Virtualized servers demand more connections to networks and storage, and
require more I/O bandwidth to optimize utilization, making server connectivity
in today’s data center more complex and costly than ever.
Contrasted with the
powerful elegance of virtual machine management, today’s I/O management looks
like an outdated anachronism. The myriad of cards, cables and switch ports – which
were not originally designed for virtualized servers – drive up capital costs and limit application
flexibility and scalability. Time
consuming tasks, such as de-racking servers to add cards, installing cables,
and adding switch ports, remain as antiquated reminders of our non-virtualized
roots. Unfortunately, far from being quaint customs, these management tasks
often take days or weeks to complete, are error-prone, and may consume
resources from multiple IT teams. Worse yet, the resulting infrastructure often
delivers sub-optimal results that may ultimately limit server performance.

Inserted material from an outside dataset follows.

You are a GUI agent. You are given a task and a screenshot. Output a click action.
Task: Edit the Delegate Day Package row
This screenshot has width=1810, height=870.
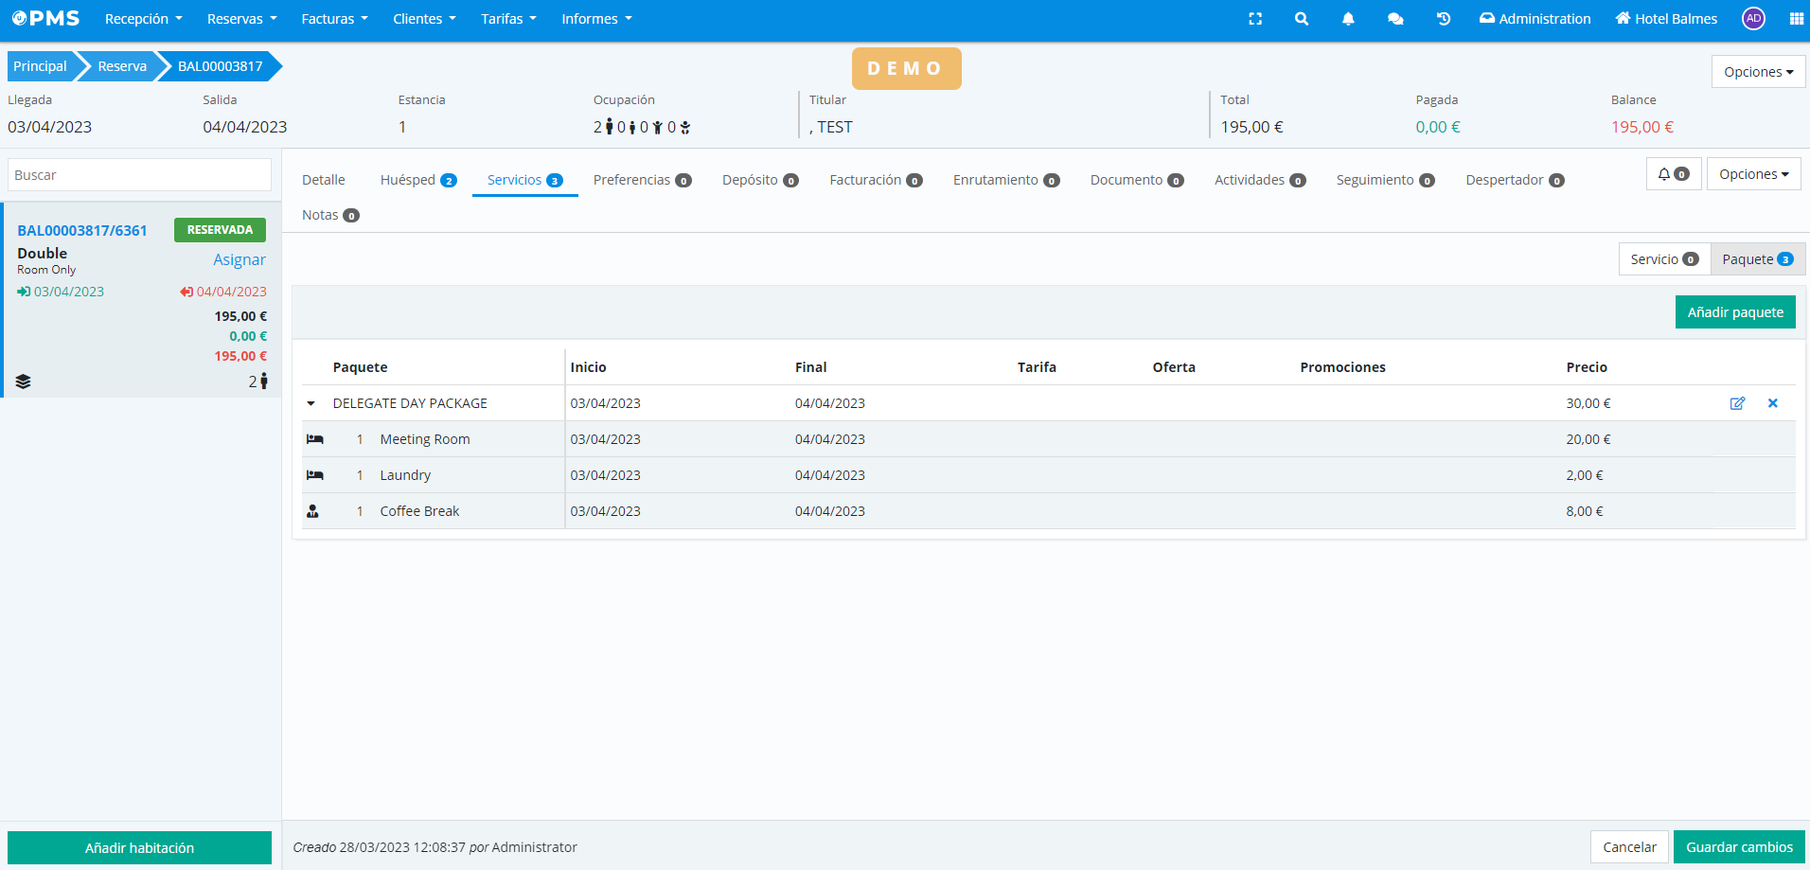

How Virtualization Drives the Need for I/O
The term “I/O” simply
refers to the transfer of information from one device to another. In the case
of “server I/O”, we are looking specifically at the “first hop”, that is, the
interconnect from a server to a switch, or to a storage device, or to another
server.
Connecting a server to a
switch or two may not sound very complicated – and in fact when servers run
only one application, it usually isn’t. In that case, the application defines
the connectivity requirements, and those needs rarely change.
But server
virtualization requires much more from I/O. When a server can run a dozen or
more applications, and those applications are subject to change, three things
happen:
More I/O ports: Data centers commonly have anywhere from two to ten physically
separate networks. At various points in time, a virtualized server could
potentially require connectivity to all of them, thus driving up the number of
server connections needed.
More bandwidth: As server utilization increases from today’s norm (<10%) to the
increased levels possible with virtualization (>50%), I/O usage will naturally
rise as well. When servers were underutilized, I/O was underutilized as well.
Now, more applications drive more traffic, thus increasing the risk of
bottlenecks, particularly when running on modern CPUs which offer a very high
processing capacity with multiple cores and fast memory speeds.
More changes: A virtualized environment is by its nature dynamic. Since requirements
are likely to change, connectivity needs will change as well.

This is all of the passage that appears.